From what I've seen so far, I'm not especially impressed with AI ability to simulate humans. That said, I'm also not sure that the point at which they do manage to simulate humans convincingly in text conversation will be very significant from a practical angle.
However, it will make online spam much more irritating. Right now, if a spambot shows up on CFC, it's pretty obvious. Most commonly, there will be poorly-written drivel of some sort leading to one or more links, usually advertising free movies, some website, cheap v1@gr@/c1@l1s, etc. Alternatively there could be an innocuous-seeming comment like "i totally agree with that" followed by a tracking pixel, or such a comment could be posted without a tracking pixel or link, and then if left alone the bot will either come back and edit in a link later on, or it may make a few of those posts and start in on the links only after a few innocuous posts. It can also copy random text from an earlier post and paste it, which at least looks more human because a human wrote the original.
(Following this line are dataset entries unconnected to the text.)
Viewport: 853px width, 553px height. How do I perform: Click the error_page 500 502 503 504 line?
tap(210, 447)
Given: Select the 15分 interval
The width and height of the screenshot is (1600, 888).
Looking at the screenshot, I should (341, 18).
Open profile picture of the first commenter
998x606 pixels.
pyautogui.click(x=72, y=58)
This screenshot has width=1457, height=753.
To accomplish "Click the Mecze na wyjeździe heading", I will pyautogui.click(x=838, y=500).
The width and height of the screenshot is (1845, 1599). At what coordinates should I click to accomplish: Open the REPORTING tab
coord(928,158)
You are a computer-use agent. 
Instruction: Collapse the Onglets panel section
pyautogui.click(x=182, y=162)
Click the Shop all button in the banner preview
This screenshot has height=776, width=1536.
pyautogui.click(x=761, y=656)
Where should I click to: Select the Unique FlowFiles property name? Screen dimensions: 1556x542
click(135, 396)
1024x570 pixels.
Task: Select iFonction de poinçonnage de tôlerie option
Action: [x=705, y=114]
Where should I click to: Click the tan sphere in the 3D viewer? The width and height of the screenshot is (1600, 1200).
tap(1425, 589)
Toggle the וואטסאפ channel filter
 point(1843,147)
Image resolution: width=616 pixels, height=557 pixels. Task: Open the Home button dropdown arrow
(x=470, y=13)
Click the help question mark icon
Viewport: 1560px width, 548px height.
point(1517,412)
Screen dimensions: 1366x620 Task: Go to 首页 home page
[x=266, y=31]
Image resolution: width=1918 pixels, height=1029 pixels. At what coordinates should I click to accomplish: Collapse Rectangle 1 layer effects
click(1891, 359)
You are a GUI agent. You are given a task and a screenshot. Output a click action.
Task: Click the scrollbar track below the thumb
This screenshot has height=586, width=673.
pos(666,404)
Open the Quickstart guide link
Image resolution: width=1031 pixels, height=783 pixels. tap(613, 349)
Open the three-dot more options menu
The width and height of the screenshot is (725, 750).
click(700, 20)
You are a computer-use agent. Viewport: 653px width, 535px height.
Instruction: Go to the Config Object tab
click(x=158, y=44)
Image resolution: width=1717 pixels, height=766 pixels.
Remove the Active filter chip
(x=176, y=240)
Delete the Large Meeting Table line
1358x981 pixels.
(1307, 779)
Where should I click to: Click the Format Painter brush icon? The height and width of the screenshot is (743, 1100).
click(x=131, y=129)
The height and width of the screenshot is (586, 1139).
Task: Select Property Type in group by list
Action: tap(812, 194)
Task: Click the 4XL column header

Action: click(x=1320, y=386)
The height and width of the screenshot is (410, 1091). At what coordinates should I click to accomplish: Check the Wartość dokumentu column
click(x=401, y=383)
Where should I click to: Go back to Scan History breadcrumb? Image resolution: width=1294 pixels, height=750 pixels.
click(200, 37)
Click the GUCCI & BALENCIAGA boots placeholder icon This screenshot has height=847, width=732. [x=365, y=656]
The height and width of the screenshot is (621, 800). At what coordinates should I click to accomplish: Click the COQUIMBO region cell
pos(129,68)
At present, that's about all we see, and it all looks pretty stupid. A Turing test-passing spambot, however, could be far better. They could be written to act like normal posters for their first hundred or so posts, giving sensible replies to a variety of threads and then slowly beginning to introduce search terms, hints, and statements about whatever product they're selling. The links come much later if at all, and will be disguised to look as though they're on topic. Any nonsensical or grammatically incorrect replies could look indistinguishable from those of someone with poor English or some other problem.
Some people may see something profound coming out of Turing test-passing bots. But what I see is a deluge of even more irritating spam.